Work item A |
List the roles in which membrane proteins are said to function in the passage on membrane protein research.
Work item B |
Write the next part of the passage on membrane protein research, starting after its final sentence.

Passage shown |

Molecular basis and selectivity of signaling and transport across biological membranes

Cells interact with their environment via their membrane proteins, and these interactions shape the rapid evolution of these proteins. Cell surface localization also makes membrane proteins accessible drug targets; well over half of approved drugs target membrane proteins. Membrane proteins function as receptors, transporters, and enzymes, and their molecular mechanisms entail coordinated conformational changes that are triggered by specific interactions with ligands and substrates. Several membrane protein folds are ubiquitous in genomes spanning the tree of life, suggesting that they arose early in evolution and are highly adaptable. We are generally interested in investigating the connections between structure, function, and evolution of membrane proteins.

Approaches

We use a variety of cell-based and in vitro biochemical assays, mutational scanning, cryogenic electron microscopy, X-ray crystallography, and computational techniques (e.g., molecular dynamics simulations and bioinformatics analyses) to discover how these important proteins function in cells. Below are brief descriptions that illustrate our approaches and goals for specific protein systems.

Extracted data entries |
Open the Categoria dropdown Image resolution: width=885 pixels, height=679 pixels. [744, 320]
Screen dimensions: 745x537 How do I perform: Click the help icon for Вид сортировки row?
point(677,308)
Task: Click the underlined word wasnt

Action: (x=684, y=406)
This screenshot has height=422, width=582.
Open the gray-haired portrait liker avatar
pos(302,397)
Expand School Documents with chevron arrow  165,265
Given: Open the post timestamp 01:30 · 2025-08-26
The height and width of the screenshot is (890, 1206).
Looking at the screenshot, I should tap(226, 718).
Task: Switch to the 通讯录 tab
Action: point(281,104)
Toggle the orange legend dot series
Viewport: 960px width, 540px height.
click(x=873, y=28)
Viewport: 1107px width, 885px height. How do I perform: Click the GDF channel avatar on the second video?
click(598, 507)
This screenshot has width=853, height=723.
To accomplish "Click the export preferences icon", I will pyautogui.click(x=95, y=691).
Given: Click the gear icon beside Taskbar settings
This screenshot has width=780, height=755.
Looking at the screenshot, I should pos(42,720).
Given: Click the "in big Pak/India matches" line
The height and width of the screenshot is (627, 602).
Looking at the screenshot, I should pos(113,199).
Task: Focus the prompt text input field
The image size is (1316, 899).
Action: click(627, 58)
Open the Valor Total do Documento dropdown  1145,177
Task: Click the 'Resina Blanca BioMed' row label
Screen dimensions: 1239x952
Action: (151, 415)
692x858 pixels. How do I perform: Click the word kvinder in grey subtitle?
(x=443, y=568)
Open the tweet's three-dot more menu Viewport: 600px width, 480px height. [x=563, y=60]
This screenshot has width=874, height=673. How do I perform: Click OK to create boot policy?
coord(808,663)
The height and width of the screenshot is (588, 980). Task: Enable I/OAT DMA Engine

Expected answer A |
Receptors, transporters, and enzymes.

Expected answer B |
Systems

Nramp transporters

Metals like iron and manganese are essential to physiological processes such as oxygen transport and energy metabolism. Nramps (Natural Resistance-Associated Macrophage Proteins) are transition metal transporters found in all kingdoms of life. They have a finely tuned selectivity for transition metals over similar divalent cations and a noncanonical mechanism for kinetically coupling metal and proton import. We are interested in these proteins for their key roles in physiology and disease and more broadly as models for substrate selectivity and proton cotransport in transporters . We seek to understand, at atomic resolution, the molecular mechanism of metal-ion transport by Nramps throughout their conformational cycle and to map their fitness landscapes with respect to different metals and under different regulatory conditions. We do so with x-ray crystallography, biochemical assays, molecular dynamics simulations, sequence analyses, and deep mutational scanning.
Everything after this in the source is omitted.